Seems interesting, but you kind of lost me. I'm easy to lose sometimes, so don't take this as a knock on your post. IMHO, this would be more understandable if you used more terms found in the data structure references. Initially, your datastructure looks like it's just pigeon-holing data (unrelated, but see bucket sort), but your example of the 'special' structure is a little confusing. Terms like stack, queue, dequeue, trie, red-black-tree, list, etc -- are all there to facilitate easier communication. Anyhow, as it stands, you've lost me. Does this 'special structure' have a name? What are you trying to emulate? I can sort of grok the intent, but an explanation of the workings and principle is probably in order.

As it stands, all classical operations being O(1) is only doable when your datastructure is as large as the domain space, right? In many cases, this means working on small data sets or with huge amounts of data. Result? It's not used very frequently. I understand this is just a question to see if it's possible, but where would this be used and is there a space to fit it? If one datastructure fit everywhere, we wouldn't have the cool montage of data-structures, of course, so I guess I've made your point :)

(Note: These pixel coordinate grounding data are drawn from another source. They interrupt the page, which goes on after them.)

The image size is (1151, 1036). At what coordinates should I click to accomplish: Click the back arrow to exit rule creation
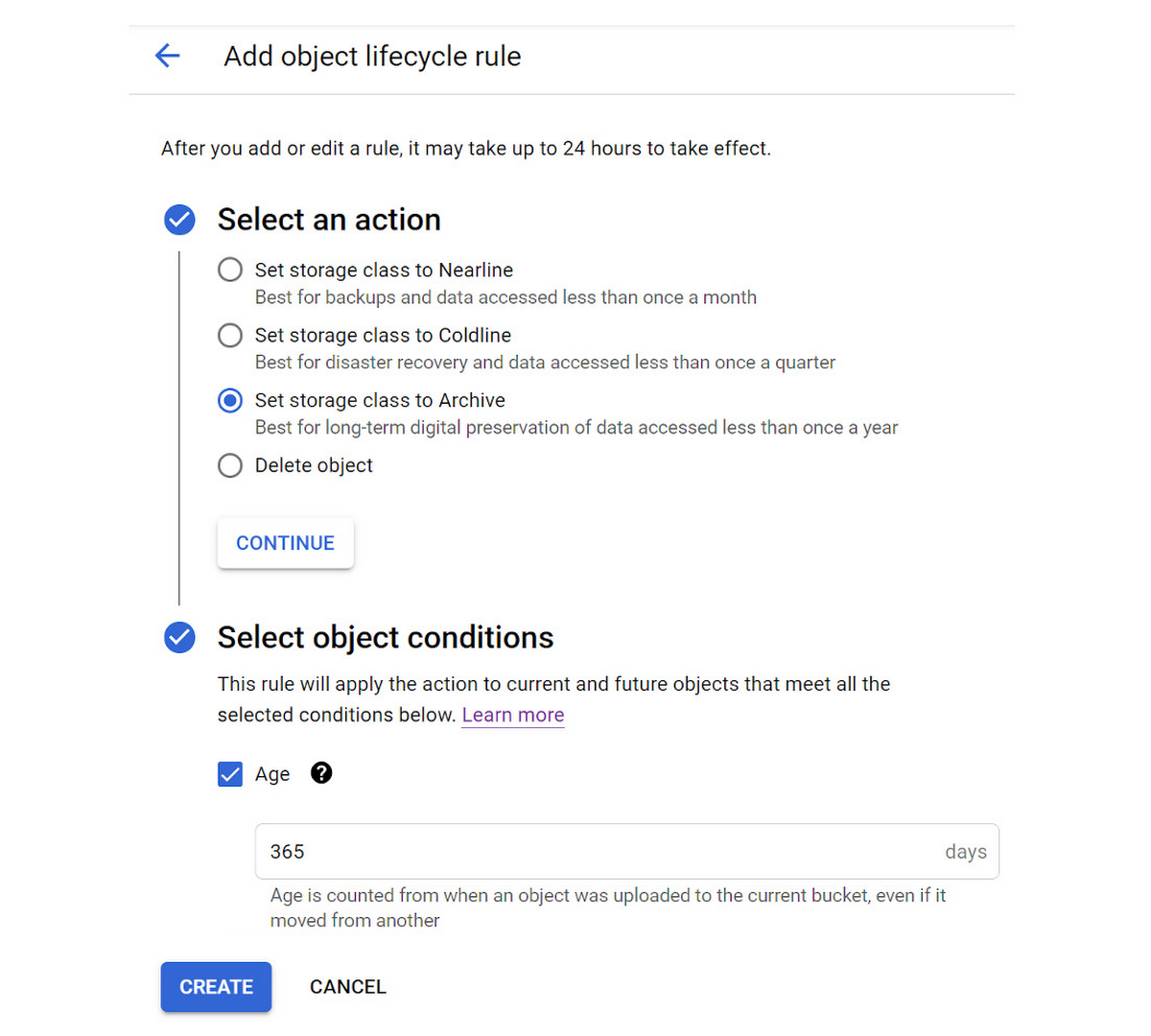click(x=167, y=56)
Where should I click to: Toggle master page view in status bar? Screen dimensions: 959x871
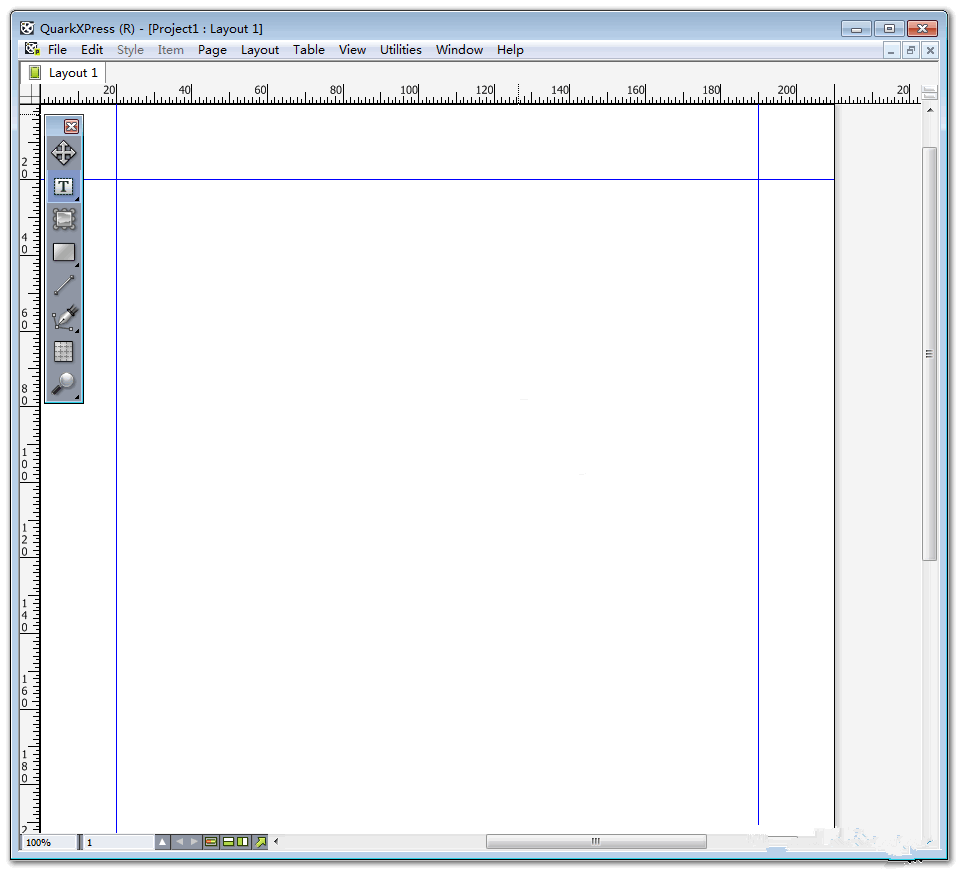(211, 842)
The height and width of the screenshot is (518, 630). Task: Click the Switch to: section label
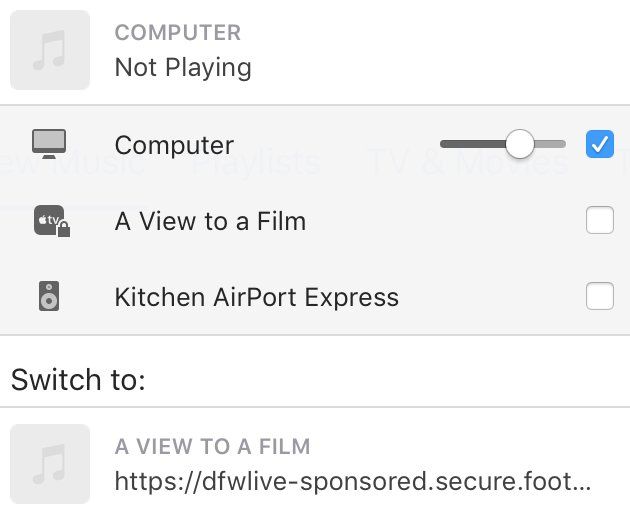pyautogui.click(x=78, y=380)
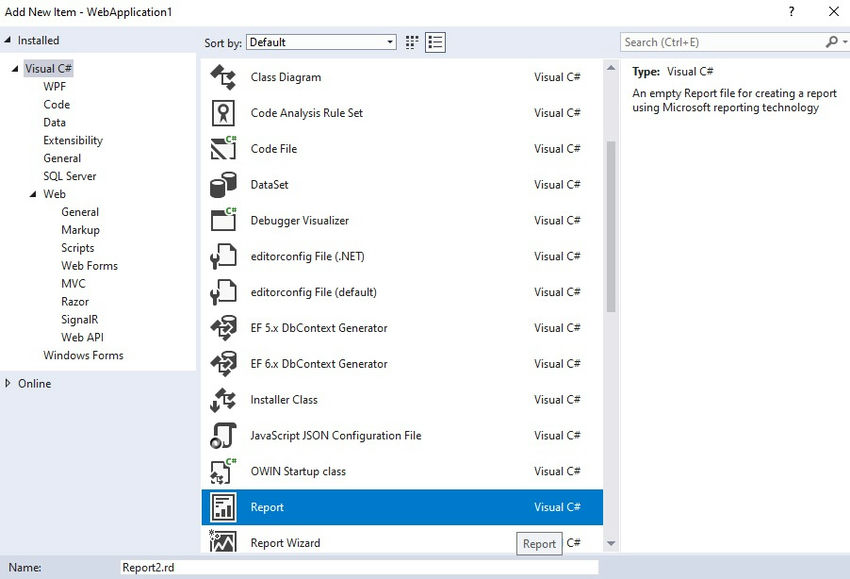Switch to small icons view
Screen dimensions: 850x579
410,42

Also, the cost of a hash function that maps to a completely unique value (as noted in my previous paragraph) is expensive both in time and space. Maybe Perl is cool and doesn't make an array as wide as it is and can leave them sparse...but can it really? Not sure. Hence this is why hashes collide and tend to be a little slow -- but the hash function is less expensive since collisions are allowed (not speaking Perl, but stuff in general) -- and collapsing down to a smaller value is important.